Click and paddle
In early 2004, Fayetteville, W.V., resident and outdoor enthusiast Kent McCracken needed a change. Reno, he decided, was just the place he was looking for. He closed down his outdoor adventure sports store, threw his mountain bike and camera into his car and trekked cross-country to “America’s Adventure Place.” Within a year, McCracken had launched his business, Sierra Nevada Outdoors LLC., which does everything from event and personal photography to kayak lessons and guided whitewater rafting trips. I recently spoke with McCracken at Walden’s Coffeehouse about making a living out of other people’s vacations, three years living in a teepee and starting a business based on a state advertising scheme.

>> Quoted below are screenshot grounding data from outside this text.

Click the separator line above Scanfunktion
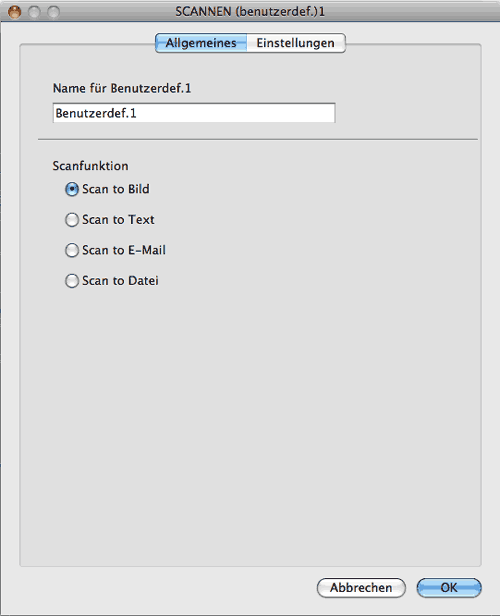500x616 pixels. (258, 139)
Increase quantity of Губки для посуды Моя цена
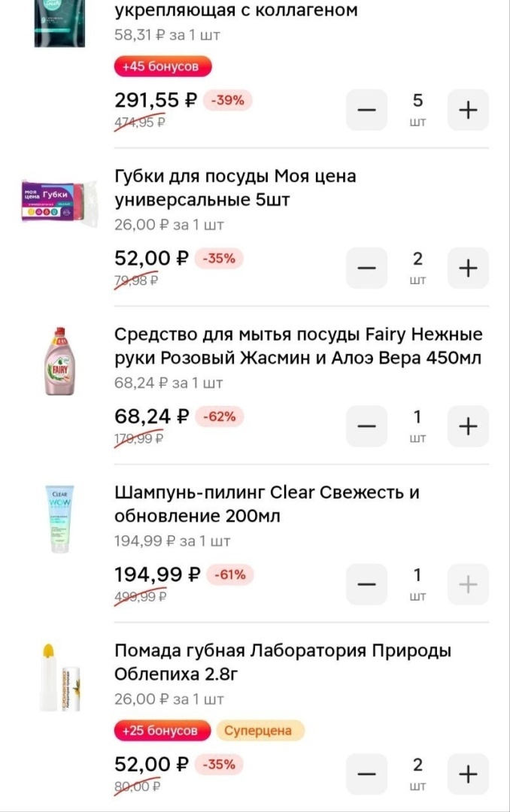The image size is (510, 812). click(468, 268)
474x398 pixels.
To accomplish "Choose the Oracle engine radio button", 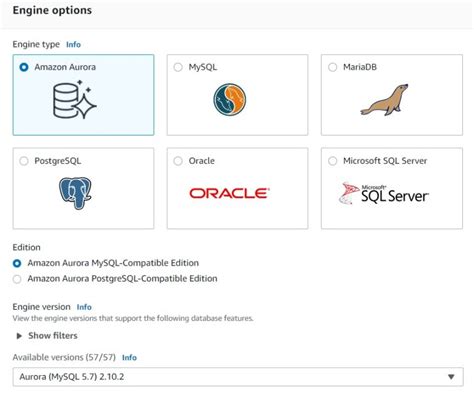I will (x=178, y=161).
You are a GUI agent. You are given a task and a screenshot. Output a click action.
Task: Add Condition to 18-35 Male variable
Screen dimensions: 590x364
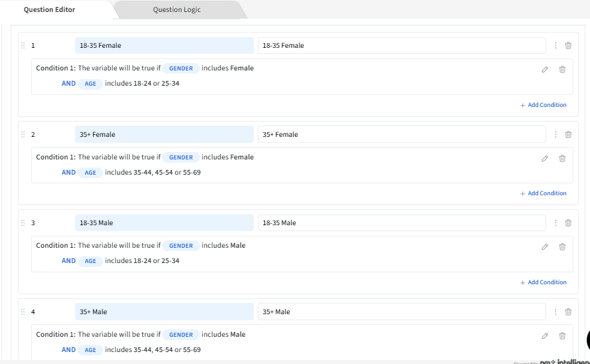point(543,282)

Tell us about Sierra Nevada Outdoors, your new business.
It’s all split up into two entities, photography and whitewater. Since kayak instruction and whitewater trips only happen in the spring when the water is up, photography is the bulk of my business. One thing I do is called event photography that is based on special events around the area. And since outdoor adventure sports are my personal interest, I tend to concentrate more on them. I photograph local kayak events, mountain bike races, and events like that, but I also do personal photography. I work at ski resorts, weddings and family reunions, and all the images get to my Web site where they can be purchased for a fair price.

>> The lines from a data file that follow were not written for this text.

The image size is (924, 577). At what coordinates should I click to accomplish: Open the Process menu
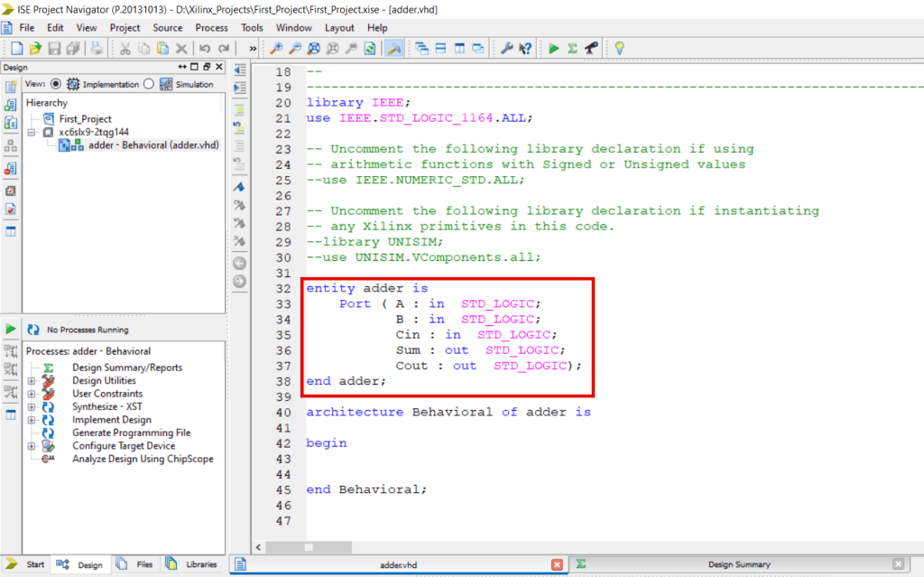click(x=211, y=27)
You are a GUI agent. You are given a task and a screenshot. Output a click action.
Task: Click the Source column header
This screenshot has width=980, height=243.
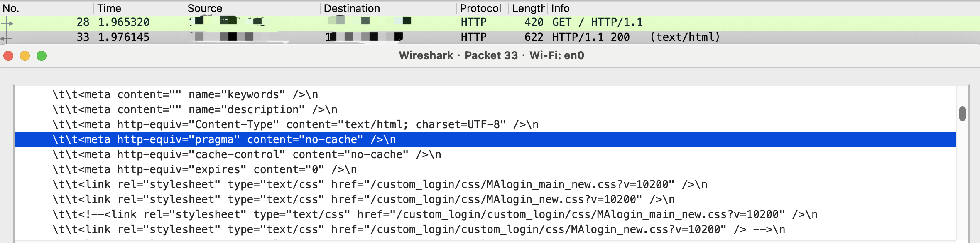pos(205,8)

How did you end up picking Reno?
Two things brought me here. First, my parents moved here about 20 years ago, and I want to be around them before they kick it. My mom is a teacher in the biology department at UNR. The second reason has a lot to do with Nevada marketing itself as America’s Adventure Place. There are so many opportunities here for photography and whitewater, and the slogan is just promoting the work I’m in. The downtown whitewater park also had a lot to do with my move. I can work all day and head down to the river and paddle all afternoon. The business opportunity in Reno is also just huge right now. I have been living in rural America for a while, so this is a huge culture shock for me, but I have to say it’s been well received.

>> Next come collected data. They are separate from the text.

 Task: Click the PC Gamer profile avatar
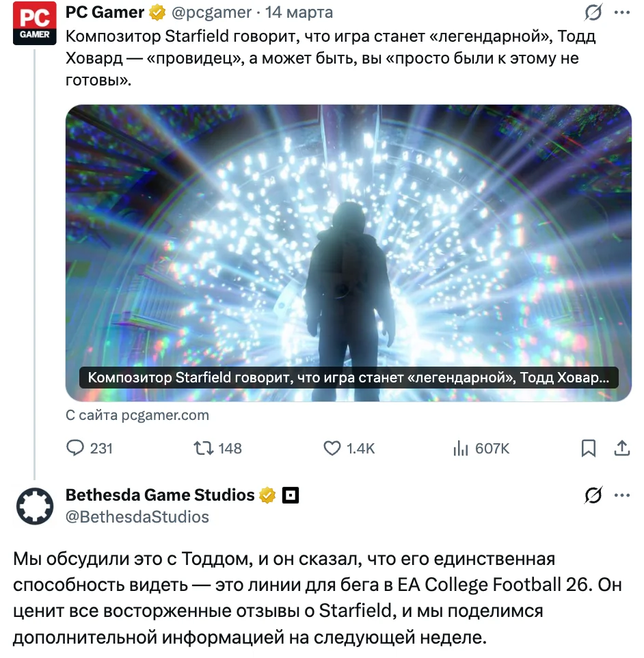34,24
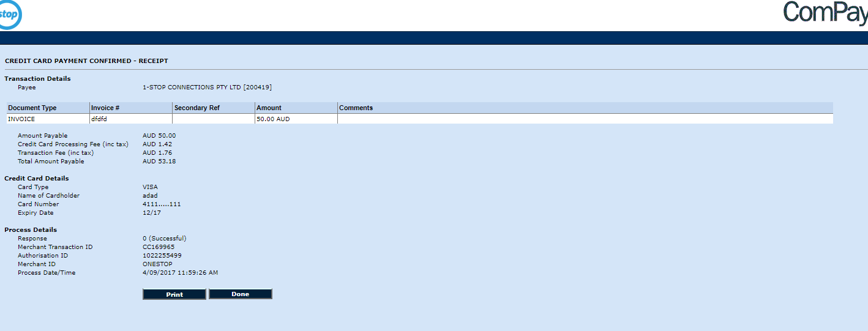This screenshot has height=331, width=868.
Task: Click the masked card number 4111.....111
Action: coord(162,204)
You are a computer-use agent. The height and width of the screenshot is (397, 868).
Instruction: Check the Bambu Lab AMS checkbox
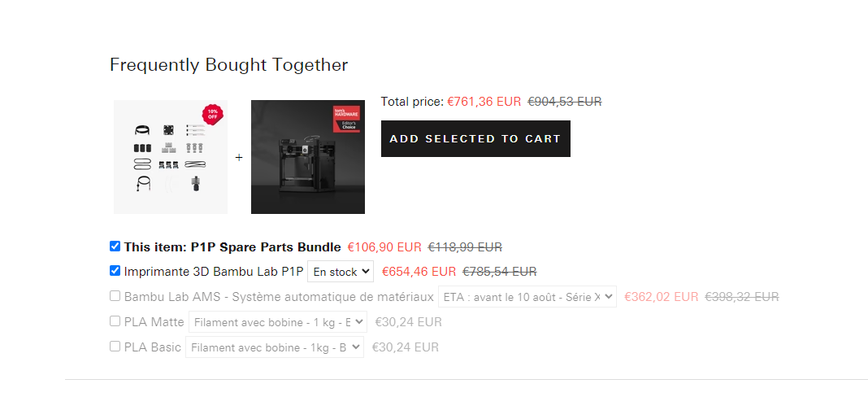coord(115,296)
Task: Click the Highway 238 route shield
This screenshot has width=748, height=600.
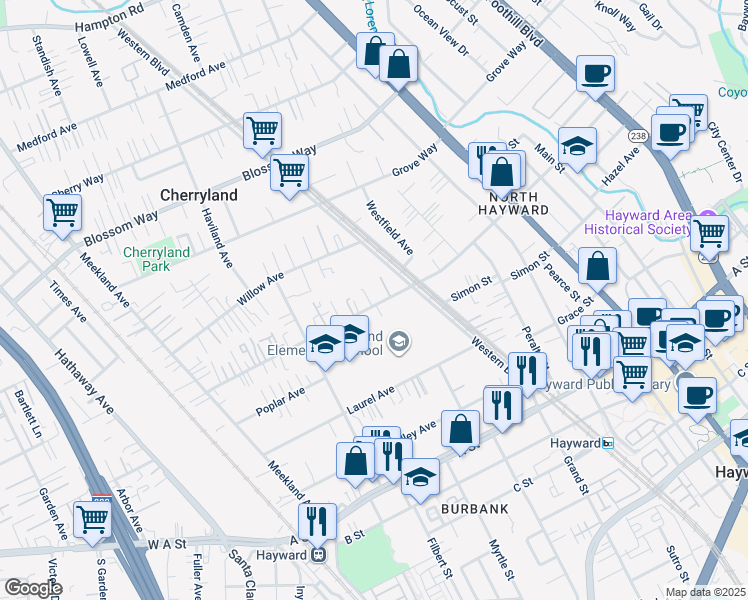Action: pos(636,135)
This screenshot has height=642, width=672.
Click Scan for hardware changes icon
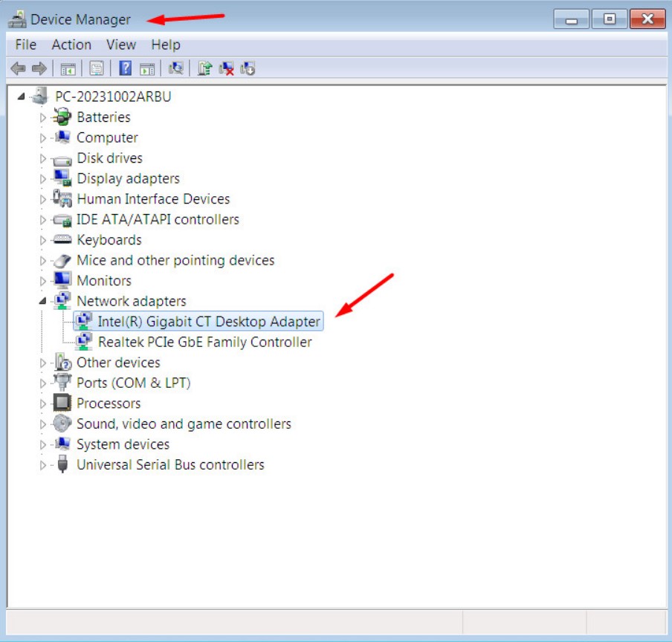point(175,68)
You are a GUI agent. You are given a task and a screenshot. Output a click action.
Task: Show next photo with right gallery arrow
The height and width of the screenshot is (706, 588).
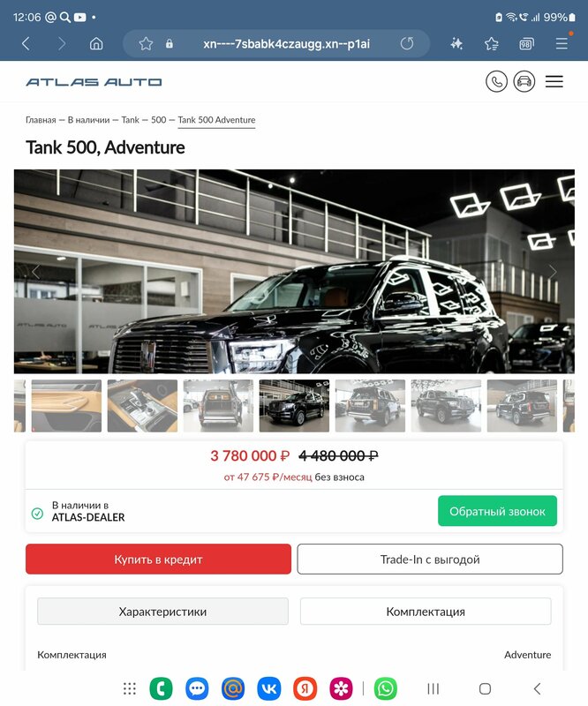pos(553,272)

Tell me about living in a teepee.
Yeah, I spent three years in West Virginia living in a teepee. It was a means to an end for me. It was purely a financial move to get out of debt and to save money to start my new business. It was in a remote part of this campground with nobody around. I lived in it year-round, even when there was three feet of snow outside. There was a wood stove that heated the place, so it was completely toasty, even with the door wide open. It was the place I took my past mate for our first date. In the summer, when the campground was open, I was able to use the campground bathroom and facilities to bathe, and the campground store for supplies like ice and beer. In the winter, I had a membership to a close-by Holiday Inn gym where I could bathe. It was a great experience; I guess you could call it rustically romantic.